Lee could write in various magazines, but demanded exorbitant rates. She tried to become an actress, but her debut performance at the theatre in Chicago ended in failure. The film “Laura,” in which she played the main part, shared a similar fate. Lack of a useful occupation deepened her frustration and caused her to drink even more.
She was only good at being the first lady’s sister, which she played publicly beyond reproach. During a semiofficial trip to India, she so politely stayed in the shadow that Jacqueline said: “I am so proud of her. Nobody ever will come between us.”* She was wrong. Their friendship was soon to be threatened by a very rich man — Aristotle Onassis.
Jealous of Onassis
Lee started a romance with Onassis at roughly the same time she married Radziwiłł. In 1963, she spent a holiday on his yacht, the Christina, where she found out about John and Jackie’s son Patrick’s death. He died three days after his birth. She immediately flew to the U.S. to support her sister and later invited her to the Christina. Onassis was delighted with Jackie, which depressed Lee because her sister and the Greek ship owner had probably already started their romance. Perhaps Jackie would not have married Onassis if not for the death of her brother-in-law, Robert Kennedy, to whom Jackie became very close after the Dallas assassination. There were also rumors about an affair in this case. So when Robert was assassinated in 1968, she was devastated. “Will it happen also to my children? They are also Kennedys! I hate America!”* she told Onassis when he visited her in America.
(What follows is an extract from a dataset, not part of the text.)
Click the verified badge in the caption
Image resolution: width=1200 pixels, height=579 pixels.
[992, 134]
That same year, escaping America to — as she thought — a safer part of the world, she married Onassis. But this marriage also did not work for her. Onassis publicly humiliated her, and when he got bored of her, he told his acquaintances that going to bed with her was like lying next to a corpse. After the billionaire’s death and a difficult legal battle, she barely got $25 million of the $500 million fortune.
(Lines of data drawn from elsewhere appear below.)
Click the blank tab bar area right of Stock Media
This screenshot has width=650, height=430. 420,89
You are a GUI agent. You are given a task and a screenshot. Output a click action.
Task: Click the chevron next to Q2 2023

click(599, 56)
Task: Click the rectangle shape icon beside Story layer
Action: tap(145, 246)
Yet Lee was also not happy with Radziwłł, who apparently got angry easily. “He was volatile, very Polish,” said one of his friends. At that time, Radziwiłł was taking amphetamines and valium injections prescribed by the controversial doctor Max Jacobson, who similarly drugged John Kennedy, and according to some it was precisely doctor ”Feelgood” — as he was called — who was responsible for the prince’s moods. They divorced in 1974.
My Name Is Lee
High life, friendship with the famous — dancer Rudolf Nuriejew, conductor and composer Leonard Bernstein, artist Andy Warhol, writer Truman Capote — and many more figures from the cultural and political world, receptions and foreign trips clearly did not give Lee happiness. Despite running an interior design studio for rich friends, she was constantly lacking money, and Jackie eventually refused her loans.
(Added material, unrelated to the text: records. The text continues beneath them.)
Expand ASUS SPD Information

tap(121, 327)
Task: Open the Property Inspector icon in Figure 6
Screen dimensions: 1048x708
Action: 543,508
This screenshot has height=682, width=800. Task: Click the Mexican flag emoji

She tried to marry Californian hotel magnate Newton Cope, but an hour before the ceremony he called it off because of Lee’s financial demands. He said then: “Friends asked me: ‘How can you be with that woman? She and her sister are the worst piranhas in the U.S. Lee will chew you up and spit you out.’”*
For the third time she married, to film producer Herbert Ross, but it also ended in a divorce. She had problems with her daughter Anna Chrisitina Radziwiłł, who moved out and lived with aunty Jacqueline. One afternoon in the summer of 1981, in front of the St. Martin Church in East Hampton, not far from Long Island, a car stopped and two elegant women got out of it. Jackie Kennedy walked her sister to the church pew, and then sat in the car to make sure that Lee stayed at the meeting until the end. That afternoon her sister was to say “My name is Lee and I am an alcoholic.” Like before, Lee supported Jacqueline in her successive tragedies, so now Jacqueline tried to help Lee in her struggle with alcoholism, which was caused by her greed for fame, money and the urge to be a role model. It was a role reserved for her sister.
*Editor’s Note: The original quotation, accurately translated, could not be verified.